Also, we talk to one of our listeners in Houston who presents an idea on how to provide some relief for victims of Hurricane Harvey.
September 6, 2017
Jon was honored to host this panel at the Rock n Pod Expo with four amazing songwriters. Former guests Walter Egan (ep 23) and Robert White Johnson (ep 27), joined future guests Gunnar Nelson and Anthony Corder of Tora Tora each providing a unique glimpse into their individual processes, the stories behind some of their biggest hits, and the influential and big-name collaborators they've worked with over the years. I wish the sound quality was better, but it's still a fascinating historical document of four talented artists.
September 5, 2017
The story on Oleta Adams is that she was discovered playing piano in a Kansas City hotel bar by the guys from Tears For Fears, who then brought her in to sing on their 1989 album The Seeds of Love, thus launching her stellar solo career. As you'll find from our conversation, it wasn't exactly that simple. Oleta had been toiling away for over a decade on the hotel entertainment circuit before Roland Orzabal and Curt Smith followed through on the promises many before them had made and broken. She did break big duetting on their hit "Woman in Chains" before nailing her own solo hit "Get Here" in 1991. Since then Oleta has had a steady solo career, but despite her success she's never ventured far from her roots. At the end of the day, success has really just given her the freedom to be herself. She also put out a new album this year called Third Set which harkens back to her roots.

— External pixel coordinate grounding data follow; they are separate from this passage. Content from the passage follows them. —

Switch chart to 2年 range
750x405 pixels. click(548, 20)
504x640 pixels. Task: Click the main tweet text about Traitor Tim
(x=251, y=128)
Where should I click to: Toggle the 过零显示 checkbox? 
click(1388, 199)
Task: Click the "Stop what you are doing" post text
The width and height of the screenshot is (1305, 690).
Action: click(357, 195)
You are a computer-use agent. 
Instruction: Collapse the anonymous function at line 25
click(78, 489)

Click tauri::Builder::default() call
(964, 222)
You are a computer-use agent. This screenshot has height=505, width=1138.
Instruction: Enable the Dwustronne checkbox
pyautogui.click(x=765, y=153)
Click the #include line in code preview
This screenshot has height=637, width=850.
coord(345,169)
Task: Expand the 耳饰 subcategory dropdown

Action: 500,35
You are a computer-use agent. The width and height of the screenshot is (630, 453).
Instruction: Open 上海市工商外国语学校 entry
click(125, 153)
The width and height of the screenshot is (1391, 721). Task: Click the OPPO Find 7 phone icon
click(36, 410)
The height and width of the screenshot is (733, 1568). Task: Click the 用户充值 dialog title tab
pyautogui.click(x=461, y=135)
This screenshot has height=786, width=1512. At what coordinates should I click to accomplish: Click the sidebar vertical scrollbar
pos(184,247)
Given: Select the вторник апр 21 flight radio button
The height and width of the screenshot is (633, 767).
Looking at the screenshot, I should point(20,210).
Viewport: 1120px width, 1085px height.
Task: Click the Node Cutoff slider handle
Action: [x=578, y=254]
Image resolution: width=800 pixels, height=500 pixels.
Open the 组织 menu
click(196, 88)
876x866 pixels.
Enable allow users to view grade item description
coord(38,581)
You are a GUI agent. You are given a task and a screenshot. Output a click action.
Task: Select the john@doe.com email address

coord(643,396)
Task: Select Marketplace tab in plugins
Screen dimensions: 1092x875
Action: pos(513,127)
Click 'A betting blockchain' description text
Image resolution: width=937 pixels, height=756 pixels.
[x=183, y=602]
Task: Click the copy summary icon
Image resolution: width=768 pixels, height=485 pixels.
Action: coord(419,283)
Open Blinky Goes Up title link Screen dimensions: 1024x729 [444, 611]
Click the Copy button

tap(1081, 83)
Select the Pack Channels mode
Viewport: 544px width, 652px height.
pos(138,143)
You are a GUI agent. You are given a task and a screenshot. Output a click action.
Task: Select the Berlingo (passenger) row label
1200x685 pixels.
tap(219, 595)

She still sounds amazing!
September 4, 2017
Now that the smoke has cleared and most people were fine with what I said, I'll go ahead and put this out even though most of you have heard it by this point. This is the original version, maybe slightly more unfiltered than what came out in the revised version. My only regret is that I forgot to mention a couple of our beautiful fans I got to meet there. Love you guys. I corrected it in the second version, but let's let this original recording be the one that remains.
August 29, 2017
Russ Ballard is one of the most successful songwriters of the rock era. Artists from Ace Frehley to America have scored with tunes written by the man. Russ has also shepherded a successful solo career which, oddly, never took off quite as strongly as the success others were having recording those same songs. We talk about why that might be as well as his days in Argent and earlier, what makes a good pop song, and we get insight into some of the people he's worked with after over 50 years in the business! He also has some genius career advice for Roger Daltrey. You'll be blown away by how many hits he's responsible for and how diverse his style is!
August 28, 2017
These days, Gary Corbett may be best known for his time in Cinderella and as the touring keyboard player with Kiss. What everyone may not know is that he actually comes from a pop background. He started out in the new wave band Tom Dickie and the Desires, but his first brush with success was when Cyndi Lauper recorded a little song he co-wrote called "She Bop". That tune went on to be a huge hit and his career has been building ever since. This led to working with artists like Debbie Gibson and the great Lou Gramm and even some of the Marleys! He's seen a lot and had a wide-ranging career and he was kind enough to let us talk to him live at the Rock n Pod Expo.
August 22, 2017
John Parr was one of the most promising artists of the 80s. He broke out in 1984 with the decent-sized hit "Naughty Naughty" (#23), but then he hit the jackpot when his theme for the movie St. Elmo's Fire, "Man In Motion", topped the charts in 1985. This should have launched him into the stratosphere with other heavyweights like Bryan Adams and Eddie Money, but it didn't. Once again, label politics stifled what should have been a big career. John did carry on for a few more years, recording several more movie themes along the way (Running Man, Three Men and a Baby, American Anthem, Quicksilver), but wasn't given the support he deserved. Ultimately, he's had the last laugh though, as "Man In Motion" has never gone away and he's very active on the 80s tour circuit. He's a wonderful man who's been though a lot and come out the other end victorious. Plus, you'll remember how much fun his music is. Enjoy!